→ YOUR TASK
Pull every line of text from the records below, word for word, and leave out the pictures.

→ RECORDS SHOWN
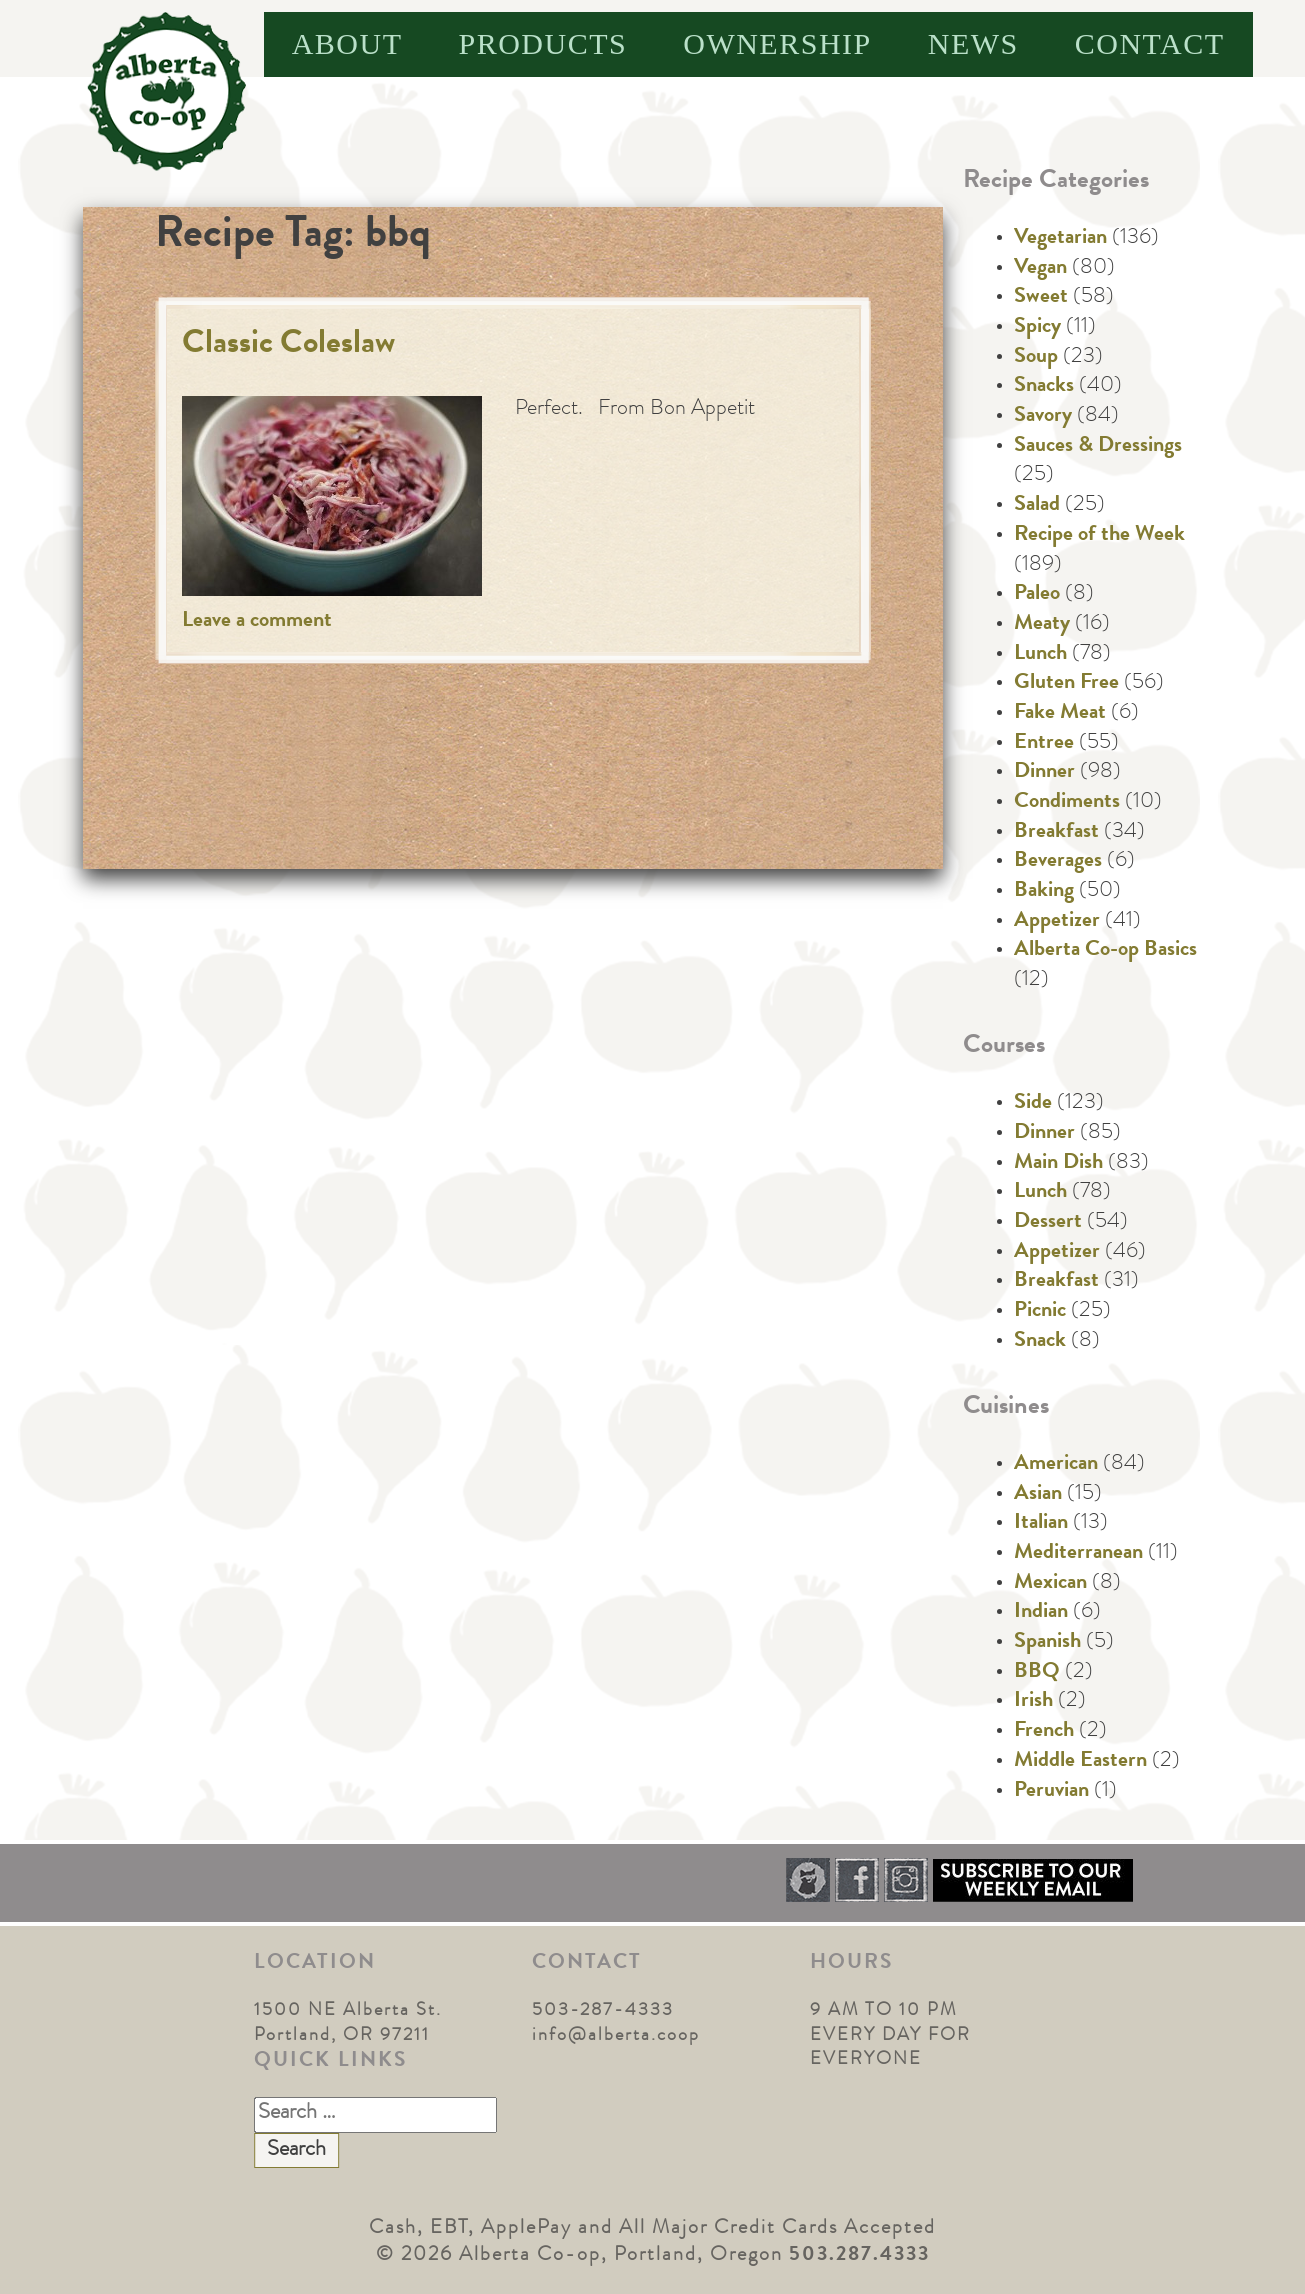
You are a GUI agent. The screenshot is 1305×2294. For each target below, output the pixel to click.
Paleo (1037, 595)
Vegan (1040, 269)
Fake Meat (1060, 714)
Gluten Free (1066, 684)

→ CORRECT ANSWER
You are a GUI agent. The screenshot is 1305×2294. For each target below, output the pixel to click.
Paleo (1037, 595)
Vegan (1040, 269)
Fake Meat (1060, 714)
Gluten Free (1066, 684)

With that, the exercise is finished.